At St. David’s Medical Center in Austin, where he went for two separate heart procedures last year, the hospital’s admitting office looked at Mr. Yurdin’s coverage and talked to Aetna. St. David’s estimated that his share of the payments would be only a few thousand dollars per procedure.

He and the hospital say they were surprised to eventually learn that the $150,000 hospital coverage in the Aetna policy was mainly for room and board. Coverage was capped at $10,000 for “other hospital services,” which turned out to include nearly all routine hospital care — the expenses incurred in the operating room, for example, and the cost of any medication he received.
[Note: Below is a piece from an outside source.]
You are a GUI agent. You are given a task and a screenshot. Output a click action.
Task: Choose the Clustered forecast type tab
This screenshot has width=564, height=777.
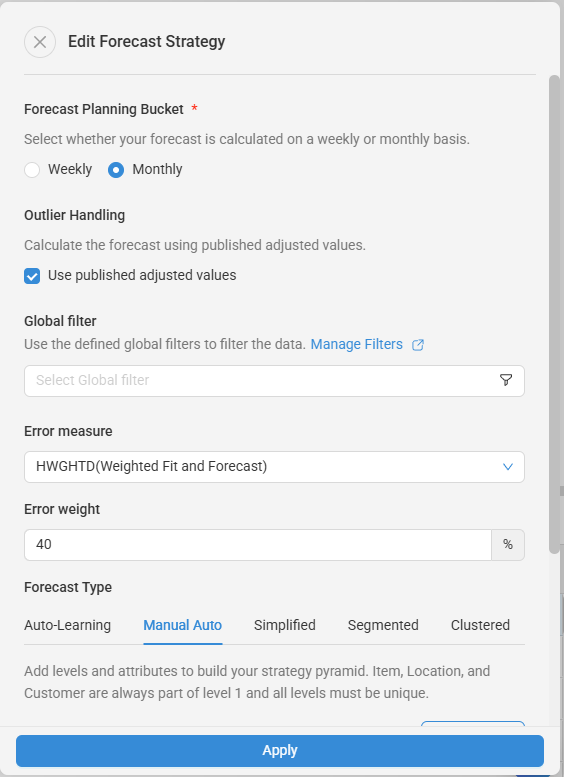tap(480, 625)
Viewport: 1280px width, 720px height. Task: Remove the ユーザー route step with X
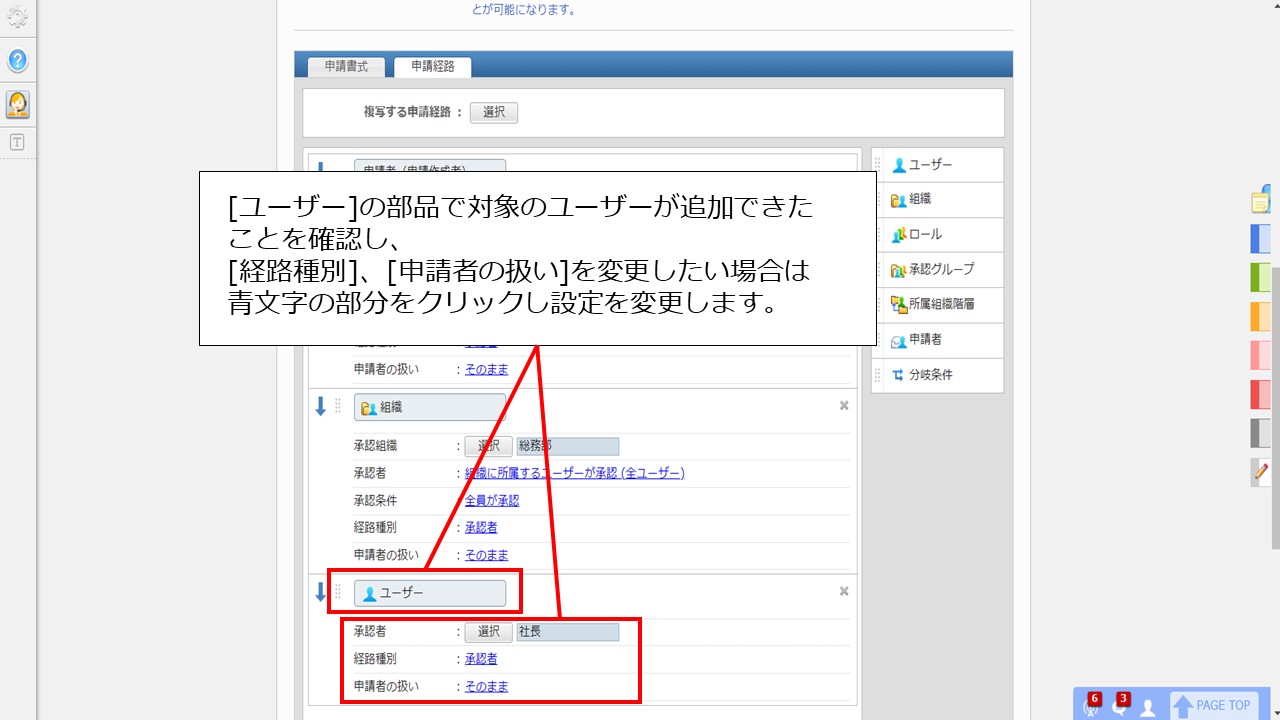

In other words, Aetna would have paid for Mr. Yurdin to stay in the hospital for more than five months — as long as he did not need an operation or any lab tests or drugs while he was there.

Aetna contends that it repeatedly informed Mr. Yurdin and the hospital of the restrictions in policy, which is known in the industry as a limited-benefit plan.

The company says such policies offer value by covering some hospital expenses, like surgeons’ fees or a stay in the intensive care unit. Aetna also says all of its policyholders receive significant discounts on the overall cost of hospital care. But Aetna also acknowledges that a limited-benefit plan was inappropriate in Mr. Yurdin’s case because his age and condition — an irregular heartbeat — made him likely to require more comprehensive coverage.

“Limited benefits aren’t right for everyone, and it clearly wasn’t right for Mr. Yurdin,” said Cynthia B. Michener, an Aetna spokeswoman.
More and more insurance plans, particularly ones provided by employers, are these cheaper limited-benefit plans that simply do not cover surgeries, medication, testing, or anything else major. One hospital stay can literally bankrupt you even if you have health insurance.

Not only do we need a public health insurance option, we need a comprehensive public option that actually covers people. More and more Americans are playing by the rules, buying health insurance and finding out that the insurance they have will still cost them everything they have should they ever have to need the coverage they think they are paying for.